Renovations, name change brings a new look and feel to Phoenix Raceway
Wednesday, Dec. 27, 2017
AVONDALE — Big changes are in the works at Phoenix Raceway. On top of its massive renovation, the track unveiled its announcement of a title shift on Sept. 26. The track has signed ISM Connect as its naming rights partner. The transition to becoming ISM Raceway, effective 2018, is the first time in the track’s history that it has sold such rights.
“It feels like we have already been getting more calls since the renovation announcement and then more again from the ISM deal announcement,” said Adam Zubiate, a Phoenix Raceway account executive. “People have tons of questions and just seem really excited about all of it.”
The first portion of the $178 million renovation was completed just in time for November’s Can-Am 500. This marks the first renovation since its opening more than 50 years ago.
The completed portions to date include 33 suites, which provide an open kitchen and bar area, and the “Curve” hospitality suite, where up to 300 tickets are available for individual sale. The Curve sits six stories above the track and provides guests with a panoramic view of the racing and the Valley.
“The whole stadium is going through an incredible transformation,” said track President Bryan Sperber in a September interview. “It’s going to impact our grandstands with new seats and elevators and escalators. What it means for fans is convenience and comfort. The individual seats have cup holders and are wider and just better.”
Renovations will also add a brand new tunnel and midway in the center of the track. Sperber called the fan experience in center field “Disney meets NASCAR” and said he thinks it will give fans a behind-the-scenes look at race day operations in the garages and for the drivers. This will give fans new opportunities to interact with the teams on race day.
Part of September’s renaming announcement was the introduction of ISM’s 360° Connect network, which “will provide the modernized venue with advanced, robust technology and data capabilities.”
This will make it the first motorsports facility with free wifi throughout the venue. Organizers plan to enhance the live experience through digital display screens, innovative social media and a raceway app which will include in-seat ordering.
The renovations and transition of the track to ISM Raceway are intended to provide benefits to fans, drivers and the surrounding community. For drivers, one of the main changes will be garage improvements.
Additionally, the start/finish line moves to the Phoenix Raceway signature turn, the dogleg, which will be a big change for drivers as well as fans. This means drivers will have to make the decision to stay on the track or to dive bomb, which essentially means to cut drivers off and maneuver from the outside lane to the inside and try to cut the corner.
“That’s always been one of the most exciting turns in all of NASCAR and by moving the start/ finish line there we just added a lot of high octane to what’s already a chaotic turn,” Sperber said.

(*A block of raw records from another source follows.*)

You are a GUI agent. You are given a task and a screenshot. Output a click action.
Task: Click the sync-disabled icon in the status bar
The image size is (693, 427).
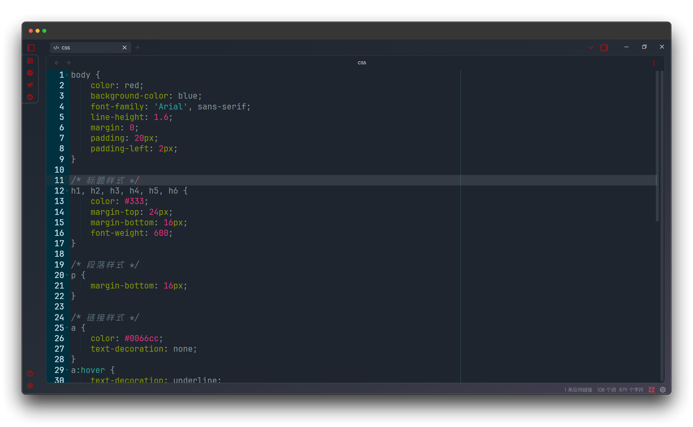coord(652,390)
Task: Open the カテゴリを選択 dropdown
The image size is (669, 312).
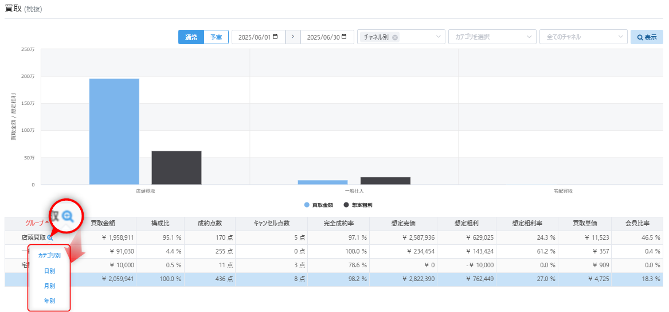Action: 492,37
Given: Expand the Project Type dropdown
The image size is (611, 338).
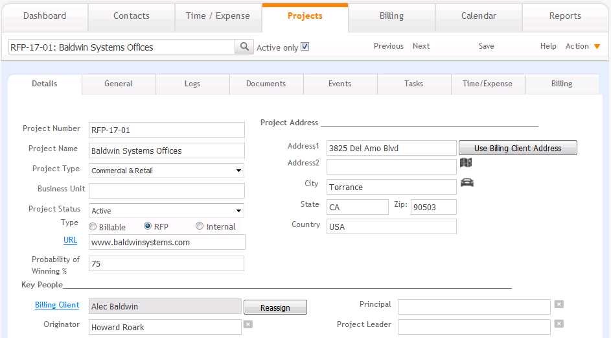Looking at the screenshot, I should [x=167, y=171].
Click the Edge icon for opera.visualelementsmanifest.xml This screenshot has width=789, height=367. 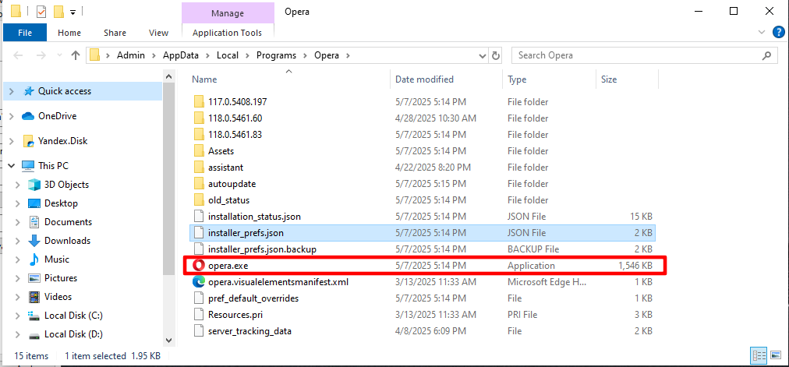tap(199, 282)

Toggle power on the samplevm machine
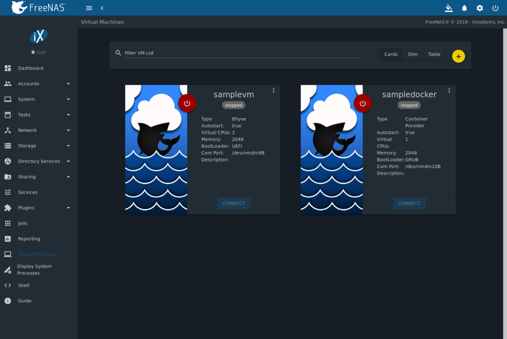[187, 103]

The restart zone will also be located in a turn now. This means drivers will get the green flag in an even more stacked manner than usual and be forced to get heavy on the gas while hitting a turn. This move also brings the restart zone to a shaded portion of the track for fans and closer to the parking lot for added convenience.
These renovations also mean the entire facility is now able to be rented out for sporting events, musical festivals and other live events. Sperber said they have already signed a few events for this coming year and plan on many more. He would not comment on what those would be.
For some longtime Avondale community members, however, these changes are not so easy to digest.
“It will always be Phoenix Raceway to me. Nothing can change that,” said Avondale resident and NASCAR fan Ann Catlin. She said for families like hers, which comes to the track often, this change is not exciting or welcomed.
With the $178 million investment coming from Florida-based parent company International Speedway Corporation — which also owns tracks such as Daytona International Speedway and Talladega Superspeedway — Phoenix Raceway officials are sure there will be an economic benefit to the Valley.
“It’s a huge, huge economic win for our state and Gov. (Doug) Ducey and all of us in Arizona,” Sperber said.
Ducey said at an October press conference the transition to ISM Raceway will mean great things for the Valley. The governor emphasised this is the next era of racing.
Arizona has been a hub for sporting entertainment in the last three years, hosting the Super Bowl, the Pro Bowl, the college football national championship and the NCAA Final Four men’s basketball tournament, which collectively brought in $1.3 billion. Add to this baseball’s spring training, the Waste Management Open golf tournament and others, and Ducey noted the ISM Raceway renovations will significantly add to the Valley’s lucrative sports industry.
“This is an exciting and significant investment for the state of Arizona it will make us the premier destination for these epic sporting events,” Ducey said. He regards it as a point of pride for the state.
Sperber said making the raceway a world-class sporting event will ensure and enhance the economic growth and will give a platform which will attract new events to the state.
The grand reopening of the raceway is expected in November 2018.